===== Text provided

The first time it happened to me, I was walking home from school with a friend. It was dusk when a young man emerged from the shadows at the end of the Dublin road, pointed to his open fly, and asked us if we wanted to play with his furry friend. My friend and I ran home. We were afraid, but we laughed as though we weren’t.   I didn’t tell my parents. I didn’t tell anyone until right now. All these decades later, I remember the chill in the evening air, the sneer on that stranger’s face, and the panic over not being believed if I told anyone. So I learned to keep secret the fear that it was my fault or that nobody would believe me.

As the Weinstein story unfolds, I also find myself recalling, with some disgust, the time a male supervisor, a public educator, conducted his annual employee appraisals with all his female subordinates in a local coffee shop. Except for mine. His assistant, a woman, scheduled my evaluation in the bar of a nearby Holiday Inn.  It shocks me now to admit – even to myself – that I showed up. Even though I knew he was out of line, I was afraid. I was too intimidated to confront him, to ask why the different venue for me. And I was too scared to tell his superiors or to confide in the other women – my peers. I didn’t even tell my husband, afraid of the consequences he would deal out to this misogynist.  While this man did not touch me, he succeeded in demeaning me, making me feel different and uncomfortable, seated with his arms behind his head, comfortable in his own skin, talking quietly to me presumably to make me move closer to him. Worse, he got away with it just as he had previously (I later learned) got away with similar behavior towards other women.

==========

In the essay above, where did the supervisor's assistant schedule the writer's evaluation? The material that comes next has no connection to the essay.

===== Dataset content

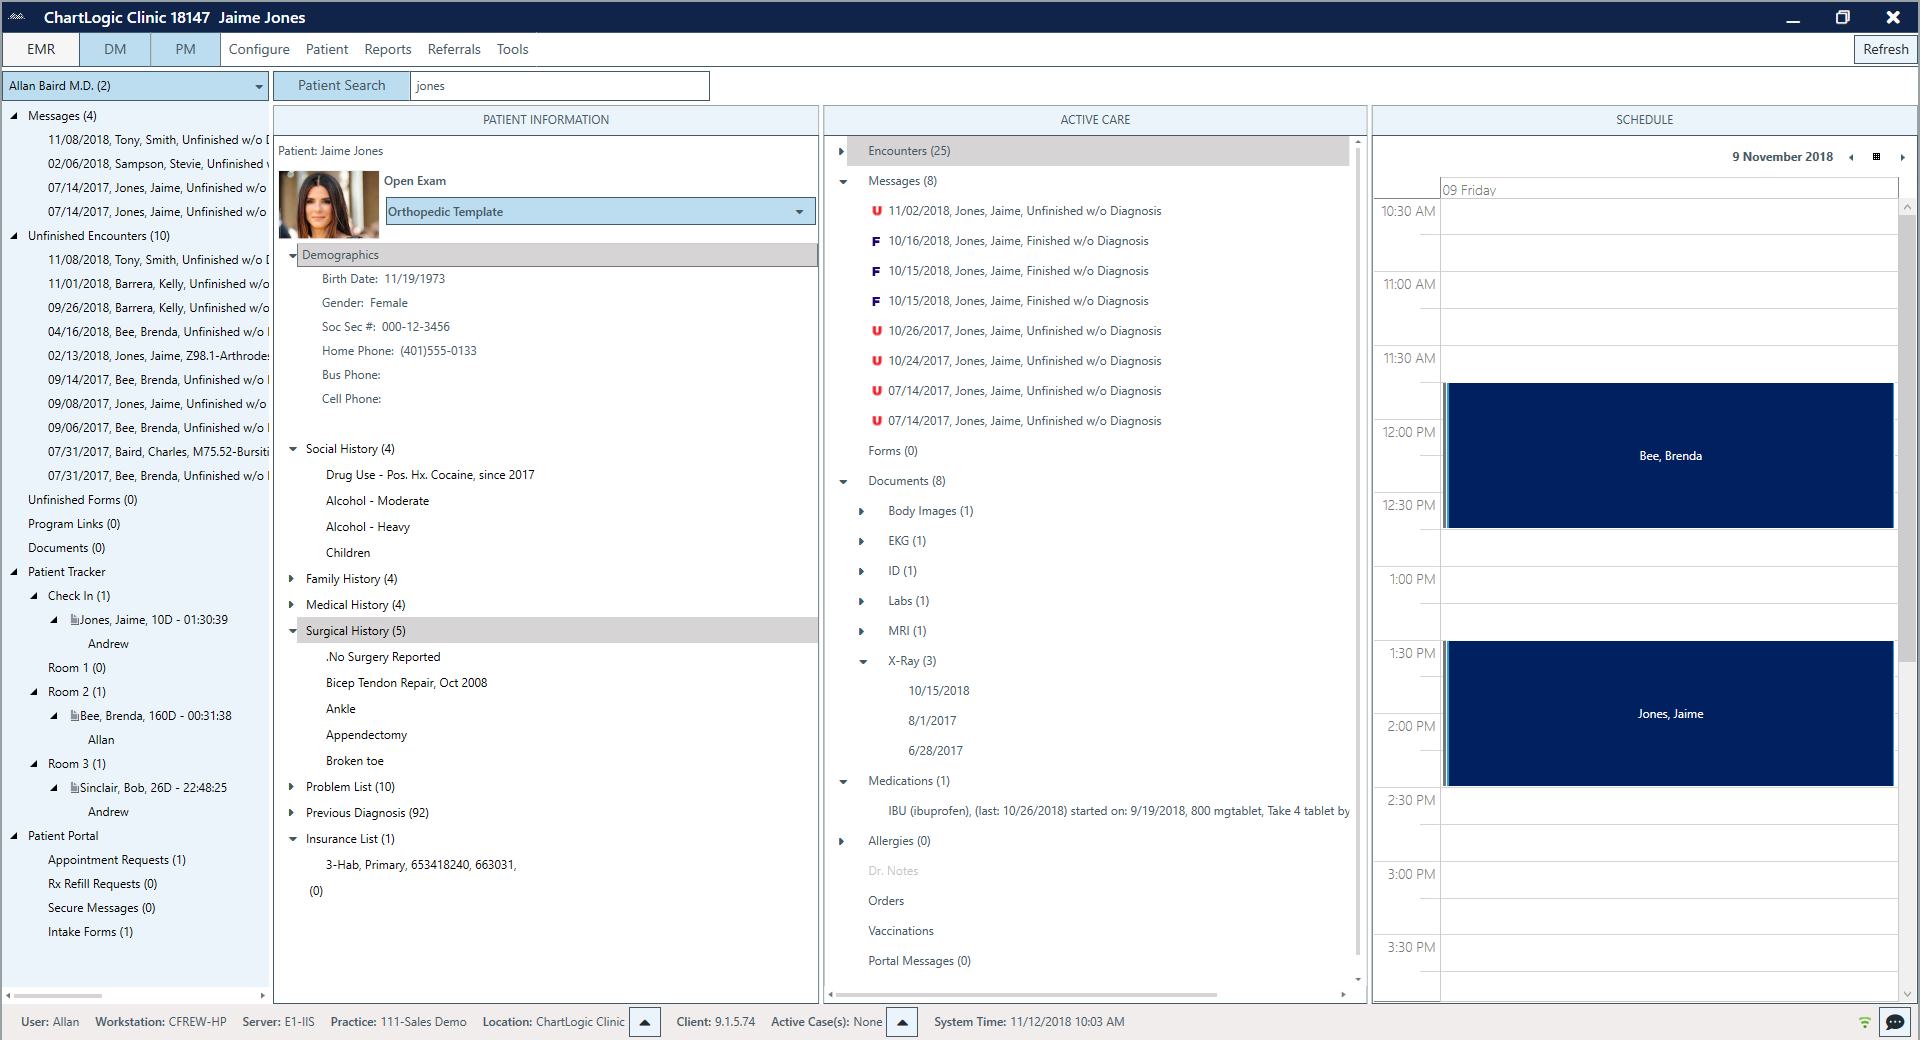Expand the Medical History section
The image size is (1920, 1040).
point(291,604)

==========

[Output of the exercise]: In the bar of a nearby Holiday Inn.